On Monday Tom presented to my practice once again, with an unexplained and unresolved slurring of speech and persistent neurological symptoms in the arm. Fortunately Tom has VHI, this was unfortunately of no use at the Swift clinic, but we will come to the financial costs in a moment. I referred Tom to a Neurologist at a private Dublin hospital. The following week Tom went to see the neurologist, who organised an MRI scan and after examining Tom recommended that he have some bloods done “there and then”. Tom was asked to pay 350 euros for his 20-30 minute consultation with the Doctor.  He was then informed that his blood tests would be an additional 300 euros. When informed the receptionist that the cost was 'a bit too much' and that he would rather have them done at his GP's he was informed that one of the tests was a 'special test', that could not be done at the GP's.  When he asked if he could have just the 'special' test done and have the remainder at his GP's, he was informed that this might be possible?  But that he would have to 'go through the public system to get the remainder his results ' and that this would greatly complicate things. Tom acquiesced and left the rooms of the neurologist after paying out some 650.00 euros for a 30minute consultation and some bloods. Although it is pure here say upon Tom's part he described his encounter with his consultant as being very formal and not at all friendly.. of course we only have Tom's word for that. 

This was on Tuesday morning, on Thursday he had his MRI scan. On Friday Tom's wife called to say that Tom was quite unwell, and that she was very distressed and worried on his behalf. It is important to reiterate here that Tom and his wife have been my patients for quite some time that they are very nice people, who don't complain and don't present to the Doctor's unless there is something wrong, and have a resolute faith in the medical profession.  I advise Kate to bring Tom to my surgery.

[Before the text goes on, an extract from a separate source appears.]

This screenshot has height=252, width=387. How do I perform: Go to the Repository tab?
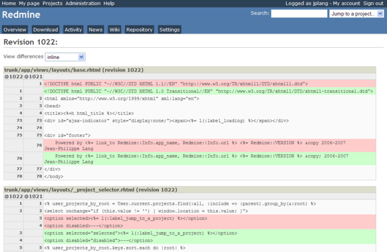click(x=140, y=30)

Once again this time on a Friday evening at 5pm Tom and Kate are in my office. On this occasion Kate is in tears, Tom has a hard time holding back his own tears, and I myself am emotionally shaken by the presentation. Tom has an envelope with his MRI films inside, he is pale upset, clearly hasn't been eating, drinking enough or sleeping well since he saw the Neurologist. After I examine him he asks me to look at his MRI scan which I do, whilst warning him that I am neither a radiologist nor a neurologist.

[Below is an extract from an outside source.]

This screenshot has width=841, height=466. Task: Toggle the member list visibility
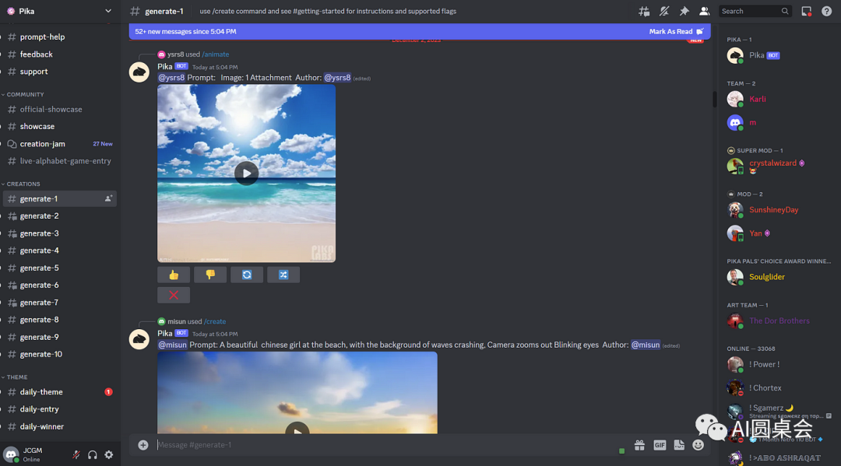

I do the decent thing and lie, I say that I can see nothing wrong with the MRI scan but that we will have to wait on the formal report and in the meantime we should try to deal with the other 'elephant in the room' which is our collective anxiety. I ring the private hospital on the off chance that the MRI might have been reported but of course the world of private medicine has gone home for the weekend.

I give Tom the only remaining tool in my arsenal of impotence in the form of a letter to A/E should his speech become worse over the weekend. I also give him my mobile number my refusal to take a consultation fee has the apparent effect of deepening Tom's anxiety, for which I gve him a short term script for some anxiety pills.

Now for the Bills: First presentation to me  50, two visits to the physio 80, visit to VHI 125, return visit to me 30, visit to the consultant 650. Grand total 925 euros. Tom has been out of work for three weeks, if we count the cost of his medication and the fees I have waived Tom's symptoms have cost him almost one thousand euros.  He must return to the Neurologist next week and was reassured before he departed that his next consultation would not be as expensive!  This will undoubtedly bring the grand total to some 1200 euros of which he is entitled to a 60 euro refund from his VHI.

Tom and his wife will spend the weekend worrying, awaiting the diagnosis which they most fear; a cancer a brain tumour, multiple sclerosis. The professionals, like myself who have treated Tom will sleep quite soundly this weekend, oblivious to the pain Tom and Kate will endure, oblivious to their fears and the financial burden that has been placed upon them. This is modern medicine in Ireland, this is the predatory nature of the relation between the 'system' and decent honest hard working good natured people.

It is a good thing that the Hippocratic oath has been dispensed with, else we might add cynicism to the growing vices of our profession.